We’re sorry to inform you that we have reached capacity for several of our Semester 1 and Trimester 1 courses. You’ll notice when attempting to enroll students in our Student Learning Portal that some courses are unavailable. While we are no longer accepting new enrollments for these courses at this time, many courses continue to remain open for enrollment.

With many students across the state 100% remote, demand for our online courses is greater than ever before. Because every course we offer is taught by a Michigan-certified teacher, this high volume of enrollments has created capacity issues for our teachers who provide each and every student with individual feedback.

While the Michigan Virtual team anticipated and planned for significant increases in student enrollments this Fall, the increased demand we’ve experienced has been unprecedented. As a result, we are taking steps to hire even more part-and full-time teachers to support larger numbers of student enrollments for Semester 2 as well as for Trimester 2 and 3. 
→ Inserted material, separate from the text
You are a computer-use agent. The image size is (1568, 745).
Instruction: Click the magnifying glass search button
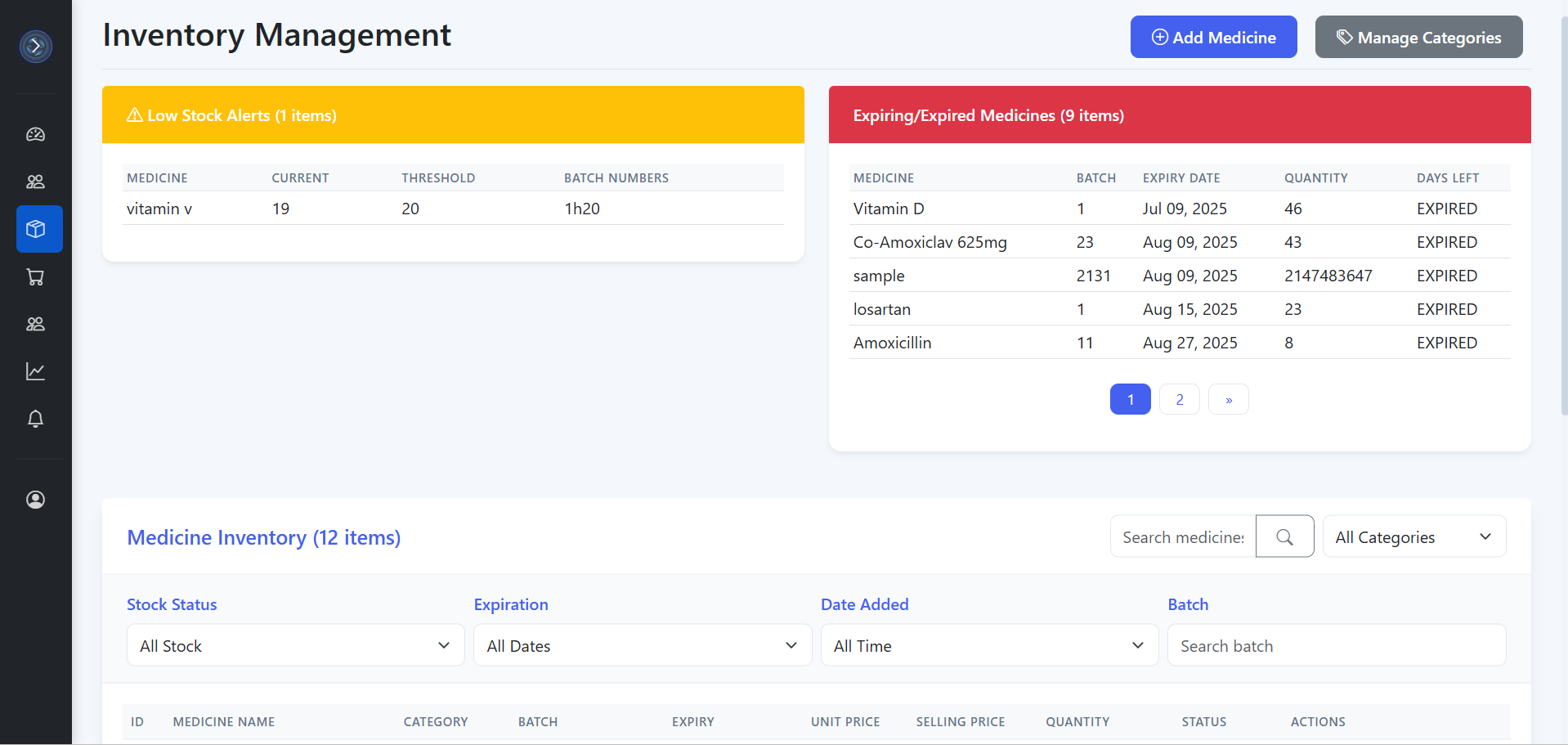point(1284,536)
For schools that still need online learning options this year, please fill out the form at the bottom of our virtual pathways page to meet with someone to discuss other solutions. While some of our teacher-led courses are full, we may still have the capacity to help you in upcoming terms or can discuss timing to implement a whole-school or collaborative program in which local teachers from your school/district use our online course content to teach students. We also have free course content and resources available for you to use.

We know this is an incredibly stressful time for all, and we’re sorry if the courses you’re looking for are unavailable. We never want to turn away a student who wants to learn from us. Our top concern, however, is student success, and we have a policy to not take on additional enrollments if we cannot guarantee that all students will have a quality online learning experience. 

We appreciate your patience and understanding as we navigate the unusually high volume of enrollments we are receiving.